The NativePython project is a framework for building high-performance real-time distributed systems in Python.
It consists of three modules:
typed_python, a runtime library for expressing type constraints (not just hints) in Python programsnativepython, a compiler for Python programs that takes advantage oftyped_pythonconstraints to generate very efficient code.object_database, distributed software transactional memory, and a suite of tools to build distributed applications
These are standard modules that run on Python 3.6 and higher. You can use them incrementally throughout your project - add a few type constraints here and there, or compile a couple of small but performance-critical functions. As you add more type information, more of your program can be compiled. Everything can still run in interpreter without compilation if you want.
Every time I (Braxton) find myself writing a lot of Python code, I eventually start to miss C++. As my program gets bigger, I find myself losing track of what types are supposed to go where. My code gets littered with 'isinstance' assertions trying to catch mistakes early and provide information about what kinds of types I expect in certain parts of the code. Compilers solve these kinds of problems because the type information is out front directly in the code, and they can find bugs without having to run the program. And of course, I miss the performance you get out of C++ - every time I write some overly complicated numpy code, I think to myself how much easier to understand this code would be if I could only write a loop.
On the other hand, whenever I write a lot of C++, I find myself missing the expressiveness of Python, the ability to iterate without a painful compile cycle, the safety you get from having bad code throw an exception instead of producing a segfault. And of course, nobody likes looking through a ten page error log just to find out that you passed a template parameter in the wrong order.
I developed NativePython to try to have the best of both worlds. Nativepython lets me have a single codebase, written entirely in Python, where I can choose, depending on the context, which style of code I want, from totally free-form Python with total type chaos, to statically typed, highly performant code, and anything in between.

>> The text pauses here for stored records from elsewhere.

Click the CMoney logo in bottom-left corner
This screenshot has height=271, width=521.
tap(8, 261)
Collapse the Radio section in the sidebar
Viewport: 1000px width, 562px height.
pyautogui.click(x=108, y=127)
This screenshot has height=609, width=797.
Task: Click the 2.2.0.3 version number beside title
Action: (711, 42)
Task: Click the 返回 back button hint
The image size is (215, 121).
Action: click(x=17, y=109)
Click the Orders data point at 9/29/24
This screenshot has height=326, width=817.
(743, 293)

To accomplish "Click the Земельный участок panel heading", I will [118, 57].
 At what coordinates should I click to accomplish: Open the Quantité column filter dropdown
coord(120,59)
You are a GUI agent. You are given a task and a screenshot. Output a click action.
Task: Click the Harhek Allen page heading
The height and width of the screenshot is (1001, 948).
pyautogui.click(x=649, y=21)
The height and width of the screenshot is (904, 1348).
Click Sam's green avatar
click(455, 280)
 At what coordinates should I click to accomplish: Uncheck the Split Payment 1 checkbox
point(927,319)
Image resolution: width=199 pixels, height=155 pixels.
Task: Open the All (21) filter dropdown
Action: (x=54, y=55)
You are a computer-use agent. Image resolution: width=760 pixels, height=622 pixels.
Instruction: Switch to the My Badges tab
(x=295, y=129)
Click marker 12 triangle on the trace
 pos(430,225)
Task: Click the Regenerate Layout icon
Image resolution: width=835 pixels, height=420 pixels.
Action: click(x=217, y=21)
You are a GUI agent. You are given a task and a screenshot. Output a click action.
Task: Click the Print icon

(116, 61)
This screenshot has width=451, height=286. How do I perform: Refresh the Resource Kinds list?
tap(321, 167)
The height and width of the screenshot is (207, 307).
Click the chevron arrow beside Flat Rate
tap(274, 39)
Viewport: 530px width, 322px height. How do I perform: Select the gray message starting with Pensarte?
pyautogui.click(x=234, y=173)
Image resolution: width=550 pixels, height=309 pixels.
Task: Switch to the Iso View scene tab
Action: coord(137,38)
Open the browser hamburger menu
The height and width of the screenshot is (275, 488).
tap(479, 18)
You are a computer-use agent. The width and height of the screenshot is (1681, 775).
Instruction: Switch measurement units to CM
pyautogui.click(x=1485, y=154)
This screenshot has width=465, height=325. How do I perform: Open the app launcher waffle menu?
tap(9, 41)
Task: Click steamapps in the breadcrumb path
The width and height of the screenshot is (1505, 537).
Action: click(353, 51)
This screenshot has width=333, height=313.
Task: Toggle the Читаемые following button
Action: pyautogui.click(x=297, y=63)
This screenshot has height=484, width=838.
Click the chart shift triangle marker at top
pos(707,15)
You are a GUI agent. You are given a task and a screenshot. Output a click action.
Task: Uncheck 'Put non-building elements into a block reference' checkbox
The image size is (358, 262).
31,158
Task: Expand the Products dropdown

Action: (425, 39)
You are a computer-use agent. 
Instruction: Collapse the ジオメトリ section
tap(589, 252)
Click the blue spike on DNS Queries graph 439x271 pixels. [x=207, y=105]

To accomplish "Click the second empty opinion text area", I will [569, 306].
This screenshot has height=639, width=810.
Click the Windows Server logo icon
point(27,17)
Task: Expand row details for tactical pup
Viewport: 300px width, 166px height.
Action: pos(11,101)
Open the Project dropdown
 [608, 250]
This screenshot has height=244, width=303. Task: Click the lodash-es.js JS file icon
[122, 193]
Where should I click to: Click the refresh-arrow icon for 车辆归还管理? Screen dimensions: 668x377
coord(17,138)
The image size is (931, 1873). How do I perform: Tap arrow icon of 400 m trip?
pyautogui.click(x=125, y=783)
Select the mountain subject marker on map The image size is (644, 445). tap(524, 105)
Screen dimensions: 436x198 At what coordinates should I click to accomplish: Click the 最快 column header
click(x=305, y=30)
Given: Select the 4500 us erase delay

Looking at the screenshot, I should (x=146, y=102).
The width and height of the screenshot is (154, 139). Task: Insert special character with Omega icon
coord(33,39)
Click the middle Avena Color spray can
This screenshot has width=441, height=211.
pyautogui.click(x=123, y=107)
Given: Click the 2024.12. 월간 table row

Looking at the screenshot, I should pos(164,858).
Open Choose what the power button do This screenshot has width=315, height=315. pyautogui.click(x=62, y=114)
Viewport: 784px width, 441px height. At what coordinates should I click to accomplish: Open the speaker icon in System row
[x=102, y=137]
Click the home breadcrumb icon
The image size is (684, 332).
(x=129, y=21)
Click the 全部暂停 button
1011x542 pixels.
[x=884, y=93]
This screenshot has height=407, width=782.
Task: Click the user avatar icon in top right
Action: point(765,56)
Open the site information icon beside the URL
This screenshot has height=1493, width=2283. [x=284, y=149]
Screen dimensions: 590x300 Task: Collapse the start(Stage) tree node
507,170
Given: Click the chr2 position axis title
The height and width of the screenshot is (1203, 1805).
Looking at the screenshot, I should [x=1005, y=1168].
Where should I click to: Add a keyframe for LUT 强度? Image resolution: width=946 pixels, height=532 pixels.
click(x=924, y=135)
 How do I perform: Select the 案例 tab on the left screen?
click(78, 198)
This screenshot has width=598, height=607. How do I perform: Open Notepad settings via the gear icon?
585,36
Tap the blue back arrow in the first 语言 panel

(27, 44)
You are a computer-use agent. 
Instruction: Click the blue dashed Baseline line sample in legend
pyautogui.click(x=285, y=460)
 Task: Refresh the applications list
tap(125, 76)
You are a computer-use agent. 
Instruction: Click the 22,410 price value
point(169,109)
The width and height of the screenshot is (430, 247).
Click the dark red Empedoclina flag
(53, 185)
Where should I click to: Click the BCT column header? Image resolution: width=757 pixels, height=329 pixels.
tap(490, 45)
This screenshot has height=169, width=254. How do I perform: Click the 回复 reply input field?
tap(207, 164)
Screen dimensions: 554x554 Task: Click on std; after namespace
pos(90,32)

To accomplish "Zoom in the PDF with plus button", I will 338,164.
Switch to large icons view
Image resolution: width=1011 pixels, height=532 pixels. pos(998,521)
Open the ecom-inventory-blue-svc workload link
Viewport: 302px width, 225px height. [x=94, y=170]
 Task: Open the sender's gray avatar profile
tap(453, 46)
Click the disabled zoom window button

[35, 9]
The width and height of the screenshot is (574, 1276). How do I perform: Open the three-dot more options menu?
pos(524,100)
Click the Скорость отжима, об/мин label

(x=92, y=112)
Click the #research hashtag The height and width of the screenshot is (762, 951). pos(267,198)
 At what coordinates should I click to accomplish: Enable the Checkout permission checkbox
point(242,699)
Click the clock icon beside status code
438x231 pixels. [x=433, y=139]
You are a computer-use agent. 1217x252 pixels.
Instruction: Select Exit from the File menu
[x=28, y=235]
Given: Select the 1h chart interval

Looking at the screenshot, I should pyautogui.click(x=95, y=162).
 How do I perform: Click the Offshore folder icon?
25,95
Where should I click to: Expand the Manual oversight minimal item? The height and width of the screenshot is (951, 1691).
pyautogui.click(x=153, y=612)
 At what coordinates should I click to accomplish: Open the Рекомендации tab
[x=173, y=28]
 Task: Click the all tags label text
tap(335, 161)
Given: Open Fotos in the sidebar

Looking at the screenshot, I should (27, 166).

We start with typed_python, which allows you to express the kinds of
semantics you see in strongly typed languages. typed_python provides a set
of datastructures that look and feel like normal Python types such as list,
dict, class, and the rest, but that have explicit type constraints applied
to them.
By using these datastructures, you can catch errors early: for instance, you
can create a ListOf(str), which looks like a list, but will allow only
strings. Later, if you accidentally try to insert None, you'll get an
exception at insertion time, not later when you walk the list and find an
unexpected value inside of it.
Crucially, we allow you to model the natural variation of types present in real python programs: for instance, you can say something like
ListOf(OneOf(None, str, TupleOf(int)))
which is a list whose items must be None, strings, or tuples of integers.
This allows you to continue to write code in a style that's pythonic, where
different values can have different types depending on context, but still add
the kinds of constraints you need to catch errors early.
Separately, the nativepython module provides a compiler for functions that
are expressed in terms of typed_python types. For instance, if you write
@TypedFunction
def sum(l: ListOf(int)):
res = 0
for x in l:
res += x
return res
the compiler can generate far more code efficient than a JIT compiler can, because
it can assume that the list contains integers. In fact, the internal memory representation
of the ListOf(int) is the same as a std::vector<int> in C++, and the code we generate
is essentially equivalent. Of course, this function will work just fine in the
interpreter, so if you don't want to recompile your code (say, while debugging a
failing test), you'll get the normal performance you'd expect out of Python. But if you
compile it, you'll get an enormous speedup.
The standard types that typed_python provides are one-to-one with python,
and are designed to allow you to annotate existing python programs and have
them 'just work'. However, typed_python also provide operations that let you
trade safety for performance. For instance, you can call unsafeGet on a
ListOf object, indicating that you don't want bounds checking. In the
interpreter, if you make an out-of-bounds call you'll get an
UndefinedNativepythonOperation Exception. In compiled code, we'll drop the
bounds check entirely, which in some cases can be a significant performance
improvement.
As of January 25th, 2019, I use typed_python and object_database daily in
our production research and trading application. The nativepython compiler
is just now getting enough features to be useful. It produces pretty good code,
but most functions are still missing, and many optimizations remain. Portions of the
object_database api are likely to change substantially as we work through the
best way to use it.
Checkout the project and run test.py from the root. It will automatically
compile the python extension and run tests. You can filter tests with a regex using test.py --filter=PAT.